Every fragrance is a statement. What is the “signature” you wish to leave with Eliksiro, and what type of personality is this new creation aimed at?
FH: All Jeroboam perfumes are extraits, so the basic intention is not to go unnoticed. Eliksiro draws its secret from amber woods, vibrant and faithful on the skin, to a juicy, appetizing, sun-drenched raspberry. Where the fruit should quickly disappear, this marriage fuses into a surprisingly long-lasting bouquet. But this perfume is also a spicy, oriental woody, where the creamy sensuality of sandalwood rivals the seductive notes of patchouli, and the smoky, leather-tinged ones of Guaiac wood.
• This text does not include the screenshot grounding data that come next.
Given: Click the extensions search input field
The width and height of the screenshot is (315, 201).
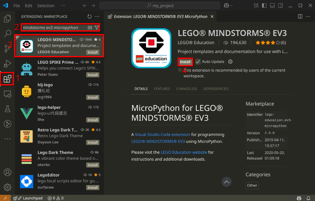Looking at the screenshot, I should pyautogui.click(x=53, y=28).
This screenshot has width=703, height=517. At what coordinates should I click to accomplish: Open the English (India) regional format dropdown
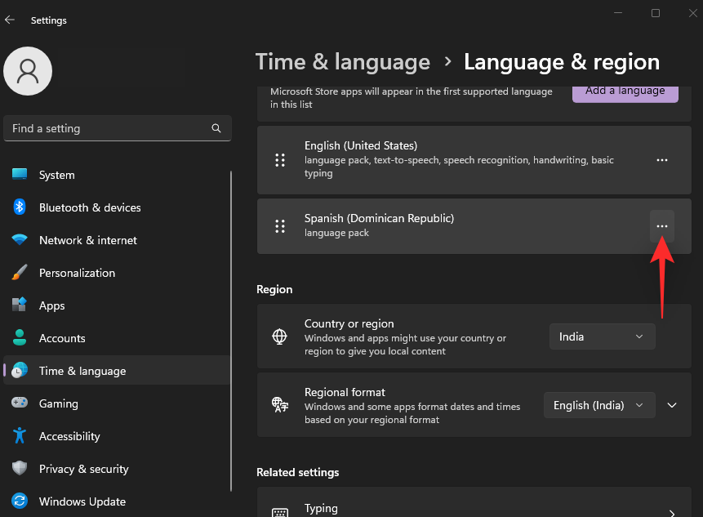(x=599, y=405)
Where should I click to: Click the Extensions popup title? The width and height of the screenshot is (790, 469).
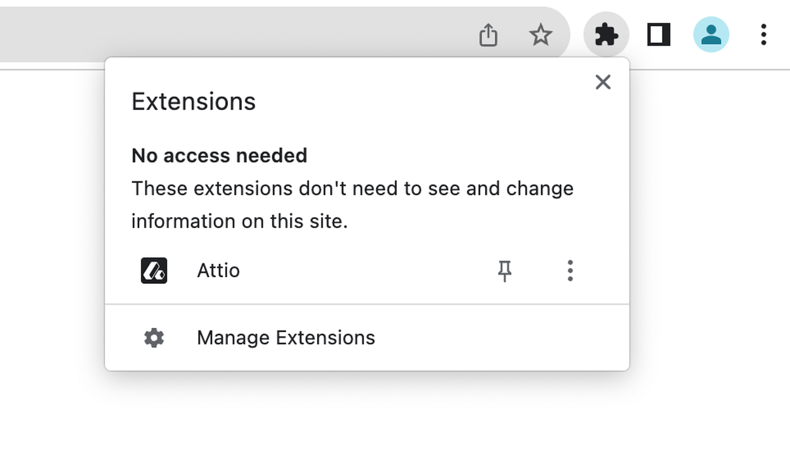coord(193,102)
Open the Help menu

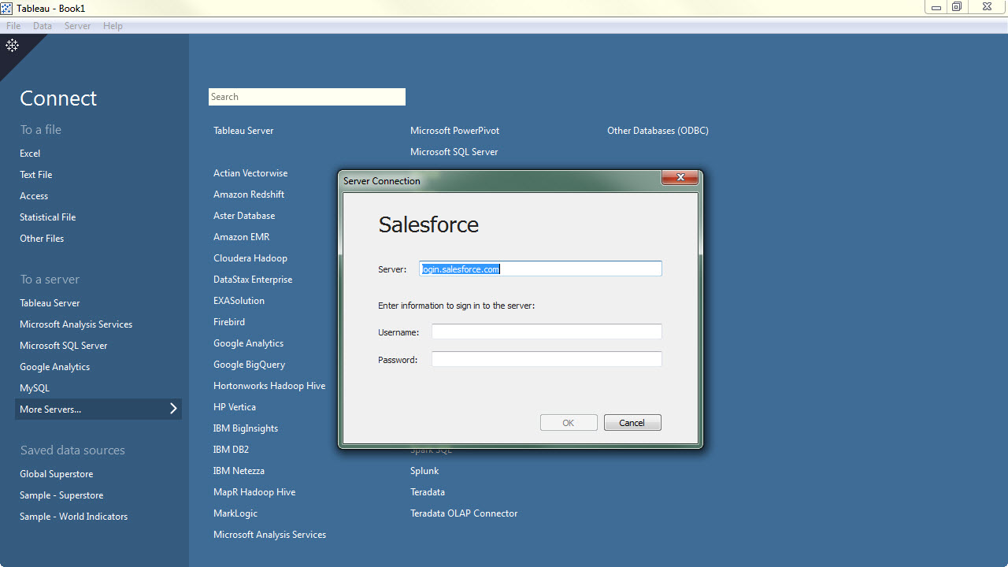click(113, 26)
Eliksiro is a sillage perfume, where spicy notes play all their facets in the game of seduction.

Looking to the future, what trends or innovations excite you most in the niche perfumery landscape, and how do you plan to explore them with your brands?
FH:  AI is seen in perfumery as an assistant to humans, saving precious time in the most time-consuming and repetitive tasks. But when it comes to creativity, I like to believe that there is a madness, a bug in the algorithm, so incomprehensible for a statistical tool like AI, that I believe humanity still has beautiful pages to write in artistic perfumery. Everything else is just “business”; it’s necessary, but without losing one’s soul…

If you had to choose one fragrance, among all those you have created or loved, that embodies a significant moment in your life, which would it be and why?
FH: I loved working on Oriento, a challenge because it involved tackling a huge classic of oriental perfumery: the woody oud rose. After much hesitation, I called an Emirati client and friend, passing through Paris, to ask for his opinion. He liked it and left with a scented paper strip that he left in his car. A week later, he came back telling me how much he loved opening his car every morning, imbued with this perfume that reminded him of his eternal Abu Dhabi, with that little “je ne sais quoi” that made it so special to his nose. It was at that moment that we chose this perfume, a great success for Jeroboam.
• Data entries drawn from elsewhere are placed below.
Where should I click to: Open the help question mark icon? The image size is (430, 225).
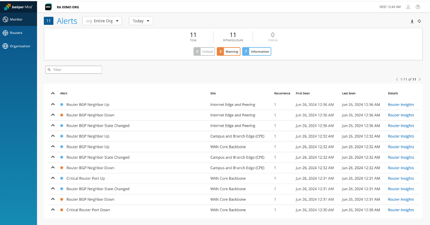[418, 7]
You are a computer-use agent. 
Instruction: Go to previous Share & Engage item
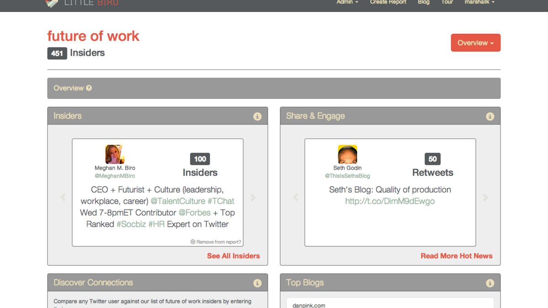coord(295,198)
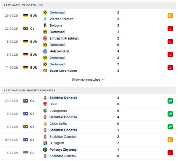Click the Bologna club crest
178x161 pixels.
tap(45, 26)
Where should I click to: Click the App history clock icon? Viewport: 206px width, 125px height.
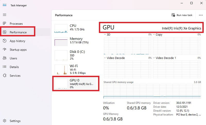[x=4, y=41]
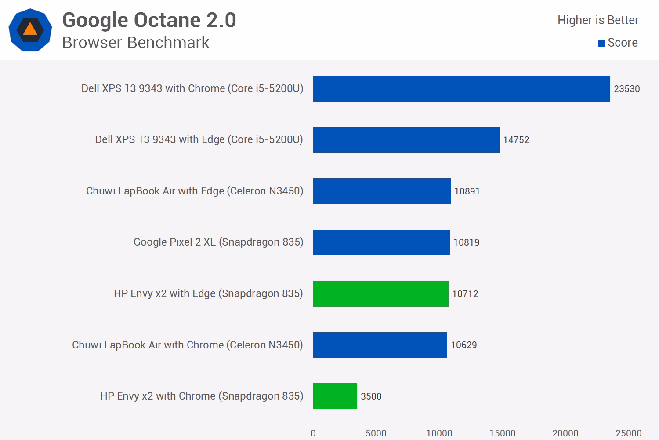
Task: Click the Browser Benchmark subtitle
Action: pos(136,42)
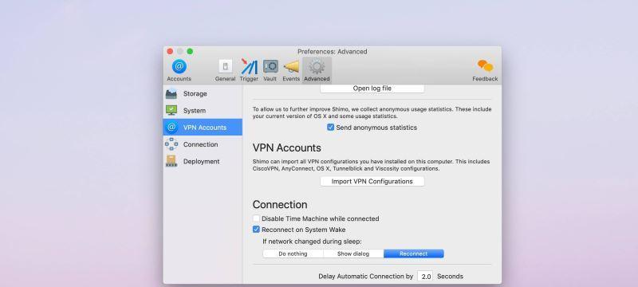Click Import VPN Configurations button
This screenshot has width=638, height=287.
pos(372,181)
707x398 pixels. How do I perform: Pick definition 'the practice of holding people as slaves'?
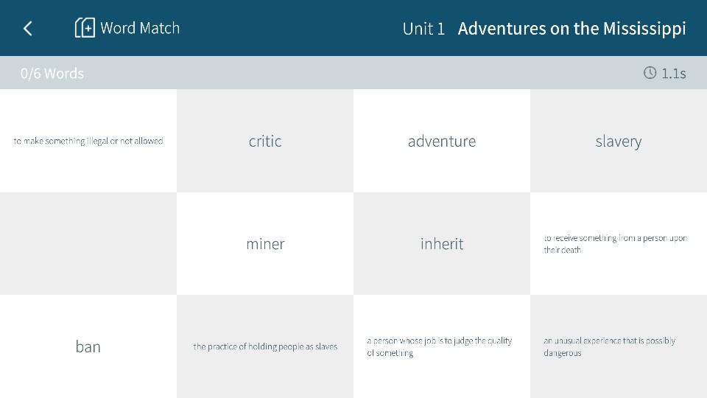pos(265,346)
Beyond simple beauty, what do you believe is the deepest power of a perfume in a person’s life
FH: There are 3 major reasons to adopt one perfume over another. The pleasure one has in wearing it, of course, receiving compliments about it, and the holy grail, being identified with it as an indivisible duo. It is quite rare to combine all three, but when it happens, it is a perfume for life.

For those who wish to elevate their style through fragrance, what advice would you give for choosing the perfect perfume that authentically reflects their essence?
FH: What is your goal? To seduce? Go for fruity gourmands or vanilla scents to enchant? A woody sandalwood or an amber perfume, or conversely, the rounded volume of musks is a good ally. To impress? A vintage trail or an opulent rose worn as a boutonnière, or a very evening gardenia, worn in a long dress with high heels… All perfumes awaken in us a collective memory and a personal memory. An incense evokes the church for some, oriental fumigations for others, or just the pleasure of seeing these mineral and smoky notes live between cold stones and immemorial volutes. In the end, listen to your nose. Let it live on your skin. And if you hear compliments pouring in and see flattering glances directed at you? Don’t fight it anymore; you’ve found your perfume.

François Hénin is a storyteller, an alchemist, and a guardian of olfactory heritage. His journey, marked by a relentless pursuit of authenticity and a deep reverence for raw materials, has culminated in brands that offer experiences, memories, and declarations of self. With Eliksiro, he once again invites us to explore the profound connection between fragrance and identity, and we truly understand that in the hands of a true master, perfume remains the most intimate and powerful form of luxury. As the world of niche perfumery continues to evolve, Hénin’s vision ensures that the soul of scent, in all its complexity and beauty, will continue to captivate and inspire for generations to come.